━━━ Supplied passage

When U.S. farm adviser Family Farms Group came north to help Canadian farmers grow — exponentially — Alberta’s Mike Kalisvaart signed on

The Kalisvaart family knows first hand about the ups and downs that farming can dole out. When they started into the hog business just north of Edmonton in 1979, though, they thought they had it figured out. By the mid-’90s, they had doubled their hog operation, they were profitable, and says Mike, who grew up on the farm during those years, “we were feeling pretty good.”

Then came 1998 and 1999. “We were blindsided by the new reality created by Smithfields,” Mike says. “We thought we were where we needed to be, we didn’t see it coming, and a lot of producers exited the industry.”

The Kalisvaarts were lucky enough to be able to switch gears and focus on grain farming, which had been Mike’s passion anyway. But the experience is still fresh in his mind.

“There’s a Wal-Mart effect,” says Mike. “It happened in hogs, it’s happened in chickens, and it’s going to happen to grain farming too. It’s almost an inevitability.

“It has become my vision,” Mike now says. Today, he farms with his father Jack, his brother Dan, and sister Stacey and brother-in-law Greg Bajema, but he still asks: “How do we take control so it won’t happen?”

His answer has meant recognizing the need to break out of old management patterns. It has meant acquiring new skills and new capabilities. But it has also meant asking an even harder question, Mike says. “How do we make it all work together to achieve the goals and objectives we need to achieve?”

Half a continent away in Brighton, Illinois, economist Allen Lash thinks he knows the answer. The key, says Lash, founder of Family Farms Group, is not only to acquire those skills, but to get support in using them to execute on a growth plan.

Nor does Lash — or the diverse farms across the continent that have signed on to the Family Farms program — make any apologies for stressing growth.

━━━━━━

◆ **To do**:
1. In the article on the Kalisvaart farm, why does Mike Kalisvaart think grain farmers need to take control of their future?
2. According to the article on the Kalisvaart farm, in what year did the family get into the hog business?
3. Extend the article on the Kalisvaart farm, picking up right after its final sentence.

━━━ Supplied information

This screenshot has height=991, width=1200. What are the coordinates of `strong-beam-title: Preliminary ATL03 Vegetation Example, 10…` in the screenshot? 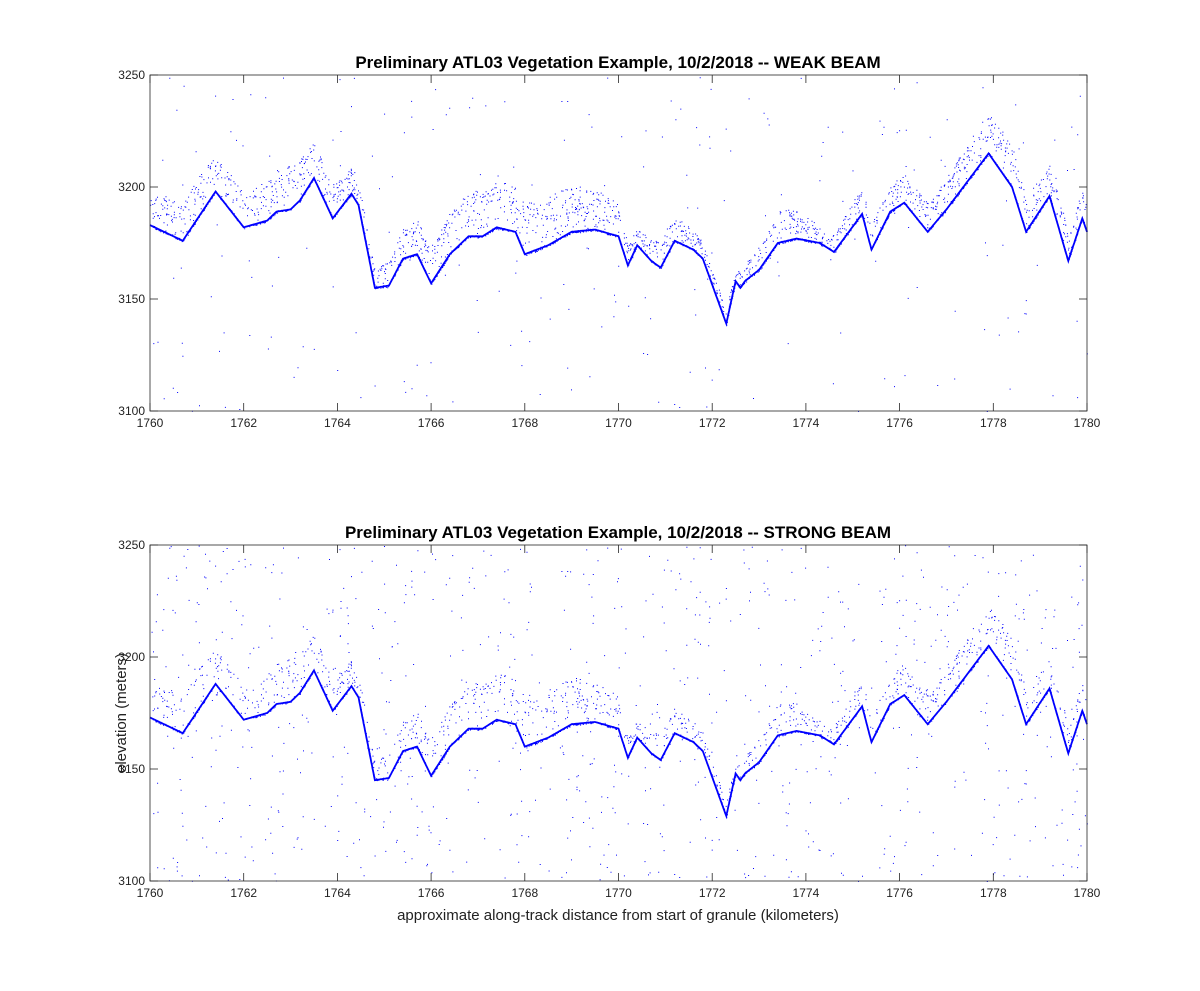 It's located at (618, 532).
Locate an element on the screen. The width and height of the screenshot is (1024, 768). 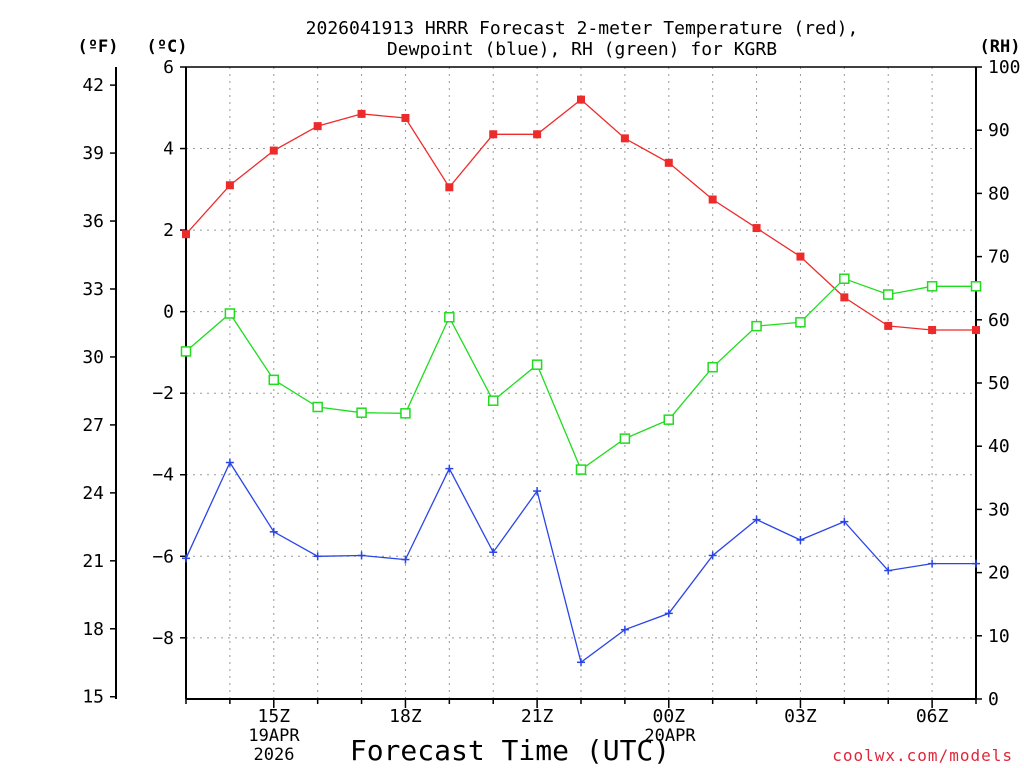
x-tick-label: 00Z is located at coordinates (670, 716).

━━━━━━

◆ **Answer list**:
1. He sees a "Wal-Mart effect" that already hit hogs and chickens and believes it is almost sure to reach grain farming too. His family felt it firsthand in 1998 and 1999, when the new reality created by Smithfields blindsided them and many hog producers left the industry.

2. 1979

3.
Lash has a controversial reputation among U.S. ag economists, yet his demeanour is quiet. You instinctively lean close when he speaks, and you concentrate hard to follow his train of thought. And as he reaches to pet Koby, a stray Labrador-mix who showed up at the company’s front door one day and who is now always within a few feet, Lash exudes a reassuring sense of competence and calm.

It isn’t until you understand what he’s said that you begin to appreciate the apocalyptic nature of it.

Because Lash is convinced that the only way to save North America’s family farms is for farmers to take their management to the next level, and to move the size of their farms up even more than that.

“Write down the numbers,” Lash told a group of farmers the day I went to Brighton to meet him with Kalisvaart and a handful of farm members from across the Corn Belt.

Lash wanted to know how much growth their parents had put their farms through during their generation. While the numbers varied, mosts had grown six to 10 times. If the farm had started out at 200 acres, for example, the operation was farming 1,200 to perhaps 2,000 owned and rented acres by the time the parents retired.

Then, Lash said, “How are you going to achieve that growth?”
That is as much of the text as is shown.